The assemblies, if held in the seat of the metropolitanate in Sremski Karlovci, were held in the cathedral church of St. Nikola, and later in various other rooms, mostly in the hall of the Karlovac city municipality. Only at the end 19th century and the People's House was built in Karlovac, with a special parliamentary hall, in which the last few parliaments were held.

The elections for the Serbian National-Church Assembly in Sremski Karlovci, especially those from the last period, had a great political significance and gave the existing Serbian parties the possibility of affirmation. This is the case, for example, at the last Parliament, which was held 1910 in Sremski Karlovci, the majority was Serbian Independent Party, while People's Radical Party was in the minority.

The last Serbian National-Church Assembly of the Karlovac Metropolitanate was opened 29 may 1910. The opening by reading the emperor's rescript was made by the commissioner of the Hungarian government Julia Rohonji, the Hungarian secretary of state who read the rescript in Hungarian.
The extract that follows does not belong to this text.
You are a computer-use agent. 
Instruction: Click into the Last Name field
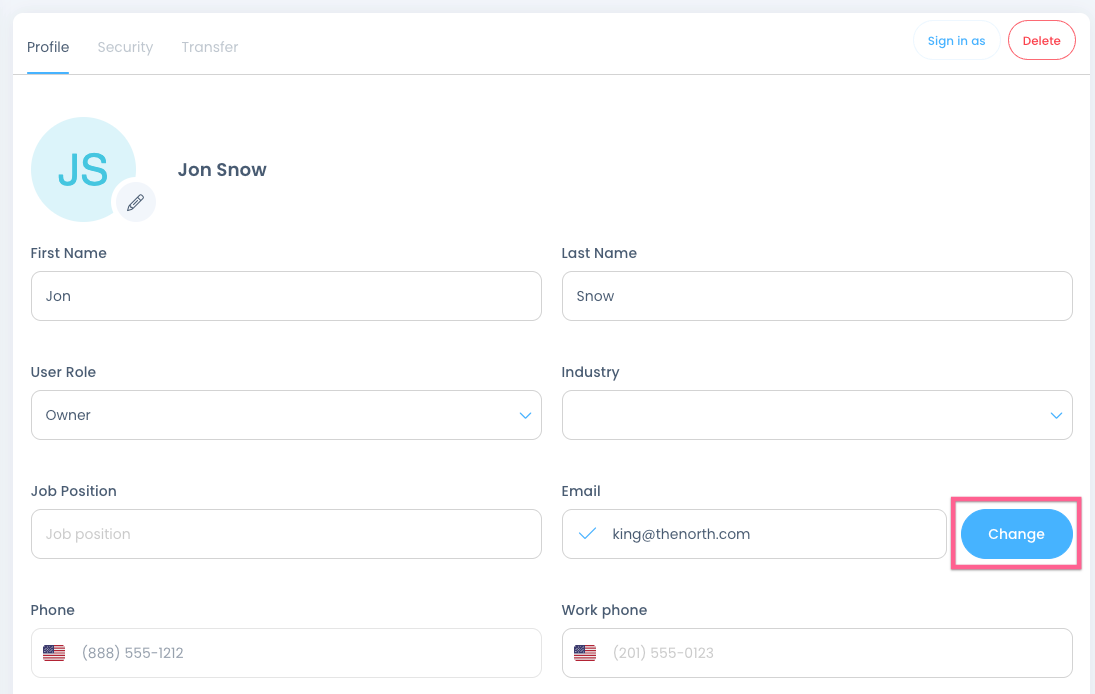[x=817, y=296]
The main task of that Parliament was to renew the central people's-church autonomous authorities, to elect a new Parliamentary Board, the Metropolitan Church Council and the People's School Council, to elect the main school clerk and to amend some autonomous provisions. The Parliament held 47 sessions in all, but its conclusions remained unfulfilled because the Hungarian government found it necessary to suspend the main provisions of the autonomous decree, motivating this step by "the fact that the Serbian National-Church Parliaments, after 9 legal articles from 1868, passed some decrees are detrimental to the highest royal supervision and violate majestic rights. "
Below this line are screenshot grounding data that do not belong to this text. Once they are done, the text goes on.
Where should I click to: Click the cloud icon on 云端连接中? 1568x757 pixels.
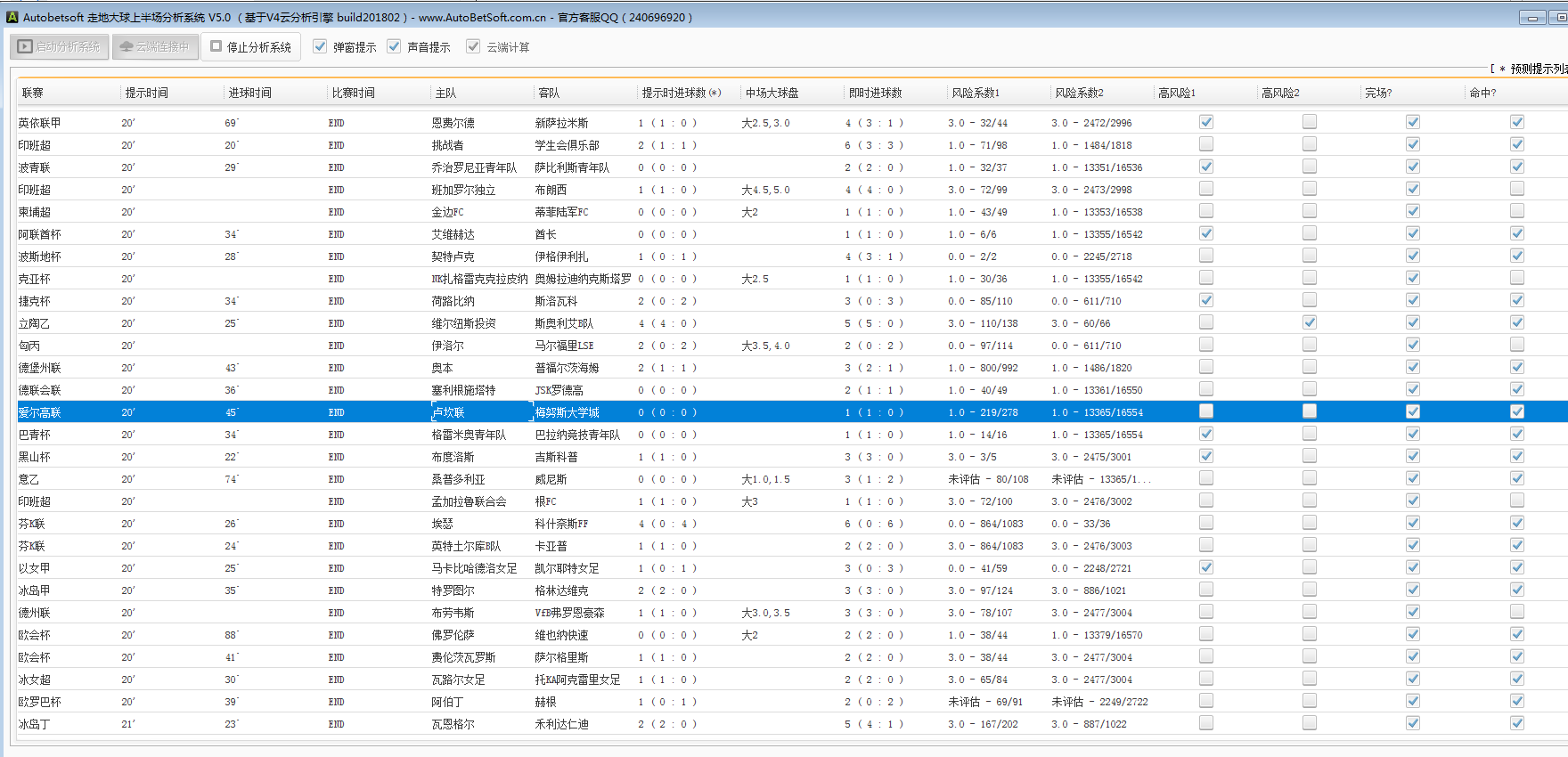(x=127, y=47)
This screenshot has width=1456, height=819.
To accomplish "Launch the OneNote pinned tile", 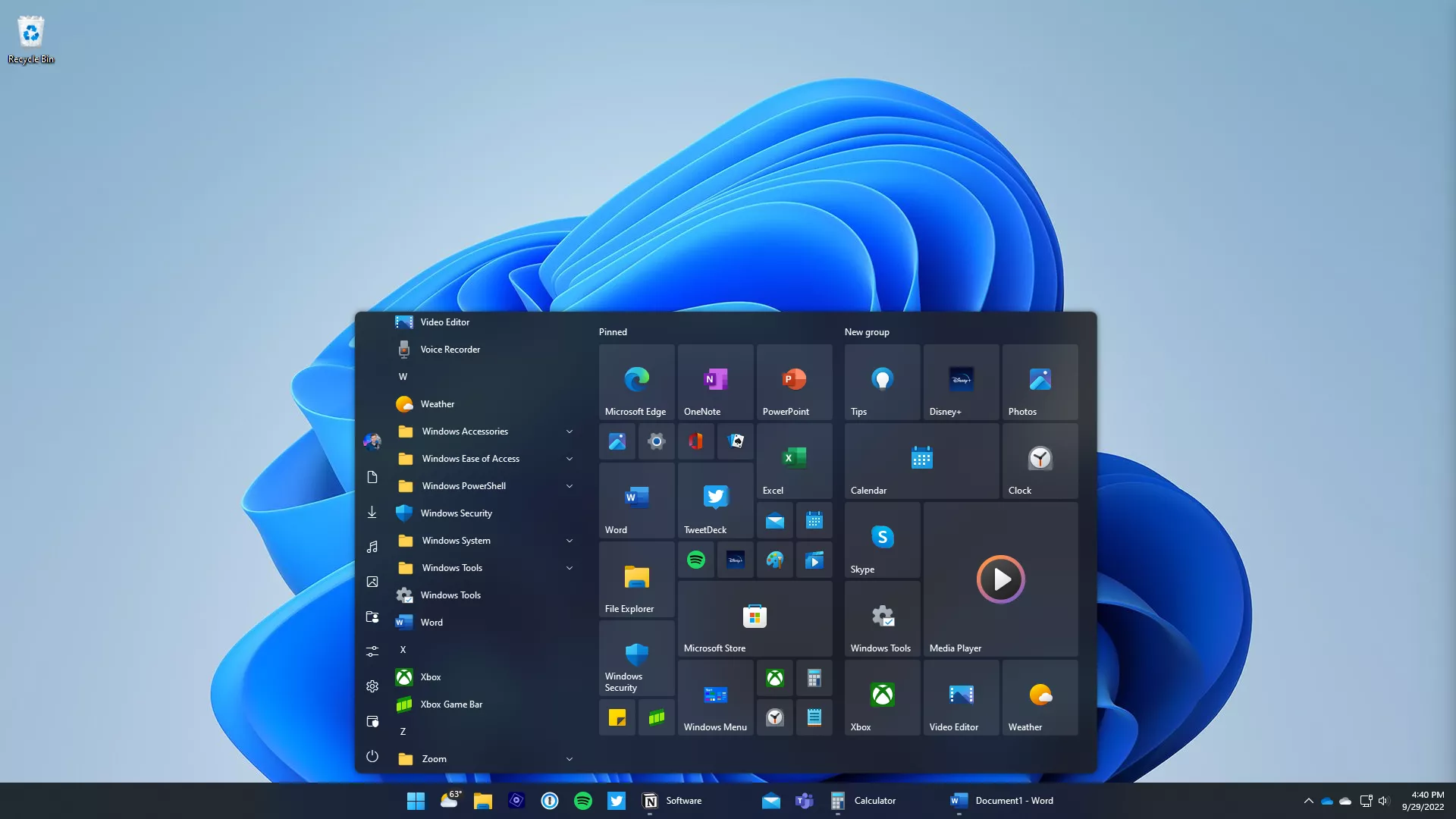I will 715,382.
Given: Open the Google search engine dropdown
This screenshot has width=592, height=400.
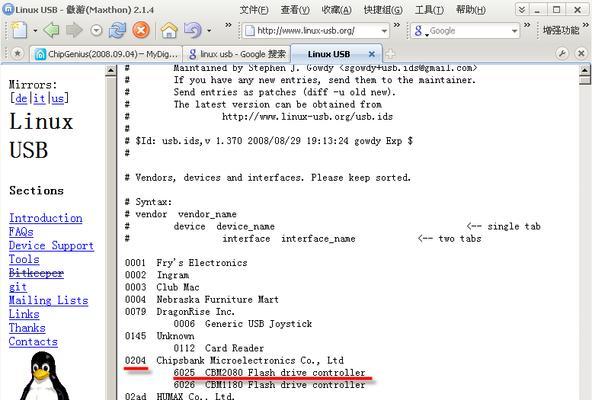Looking at the screenshot, I should (x=514, y=31).
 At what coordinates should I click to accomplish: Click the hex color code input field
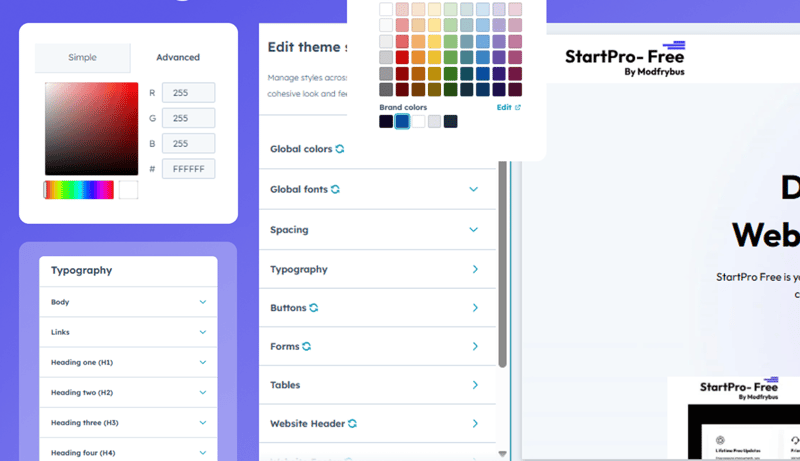click(188, 169)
=== Organization of Serbian People's Church Council ===
The Serbian People's Church Council also had their own bodies, the scope of which can be determined as follows:

- 1. The Parliamentary Board, which was a higher instance for church-administrative affairs. In addition, he had the right to prepare proposals for parliamentary debates, to make public and execute parliamentary conclusions, etc. The Parliamentary Committee was elected by the Parliament itself, and its president was the Metropolitan himself, and later the Patriarch. The members of the board were another bishop, two priests and five lay people, members of parliament.
- 2. The Metropolitan Church Council consisted of a metropolitan with 2 bishops, three priests and three lay people, and met several times a year. That council performed mainly those functions that are performed today by the Great Spiritual Court.
- 3. The People's School Council was the supreme supervisory authority of all Serbian religious schools and other educational institutions. The council consisted of the main school clerk and six people elected by the Parliament, and its functions were to take care of primary, secondary and higher education and training of Serbs in the metropolis.
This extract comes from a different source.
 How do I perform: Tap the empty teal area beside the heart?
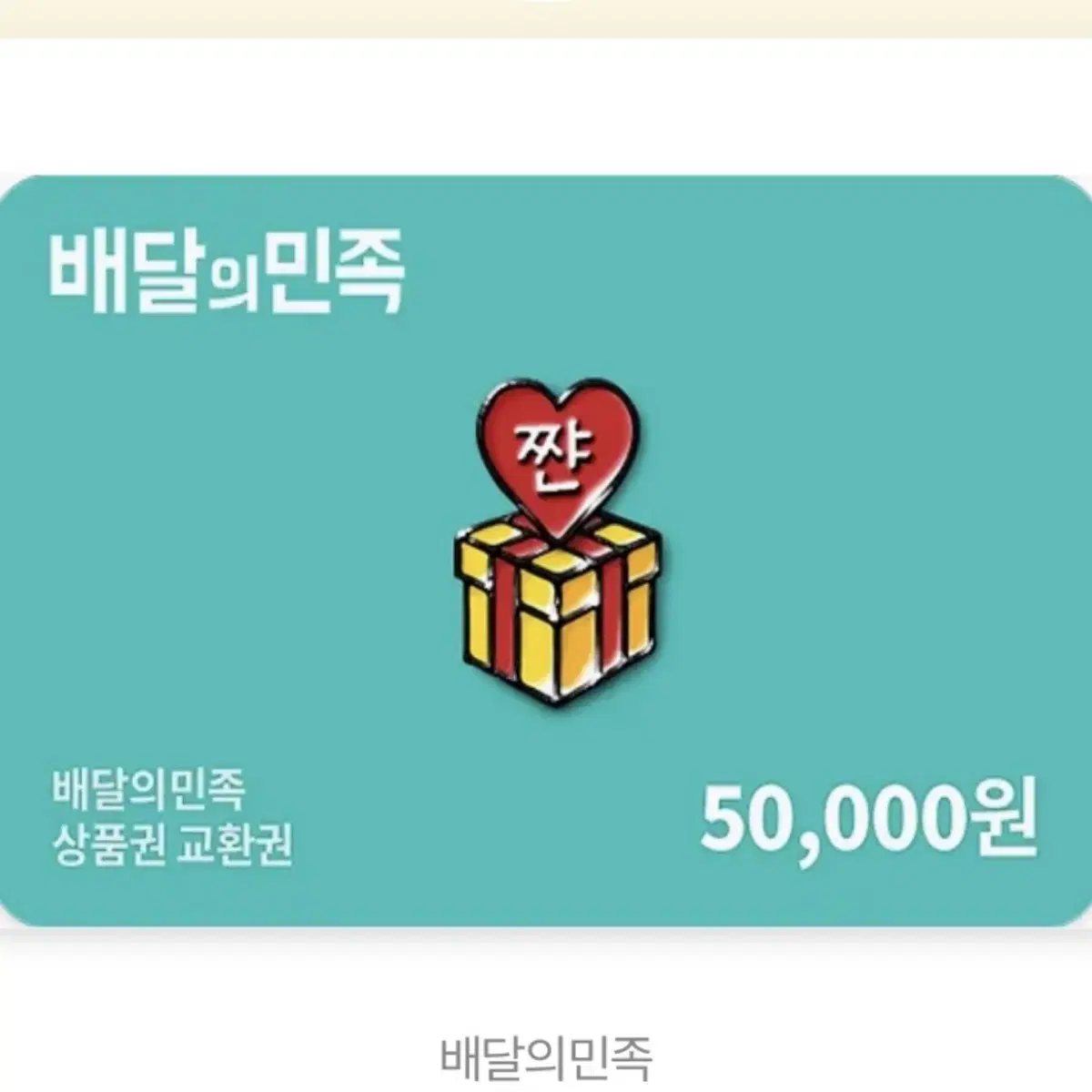pos(819,455)

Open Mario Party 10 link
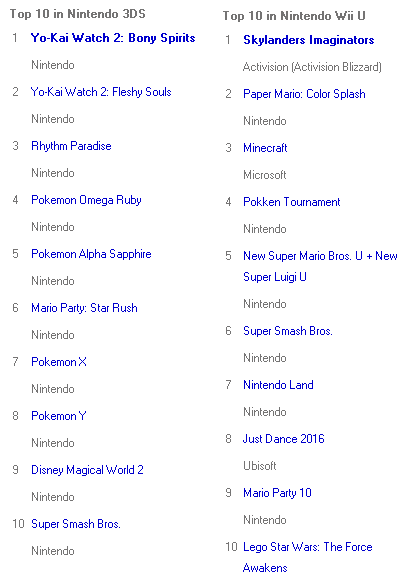pos(277,493)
In addition to a purely religious and educational character within the framework of religious autonomy, the Serbian people's and church assemblies also had a political character that was of great importance for Serbs in the Karlovac metropolitanate, and especially for that part of them whose representatives did not go to far more tolerant Croatian but Hungarian cathedral. Within that autonomy, the Serbs in Srem and the rest of Vojvodina strengthened themselves morally and materially; with this work, they prepared a whole cadre of intellectuals who played one of the most important cultural and political roles in the renewed Serbia, from Karadjordj's time until the founding of the Great School in Belgrade and later; in the same framework, they managed to develop a great cultural, literary, artistic and scientific activity, the whole significance of which can only be properly assessed today. After all, if it were not for the autonomy that gained more importance through the Parliament than it really had, there would be no Serbian Athens, nor the influence that the old Serbian spiritual center exerted in the most critical times of Serbian national history.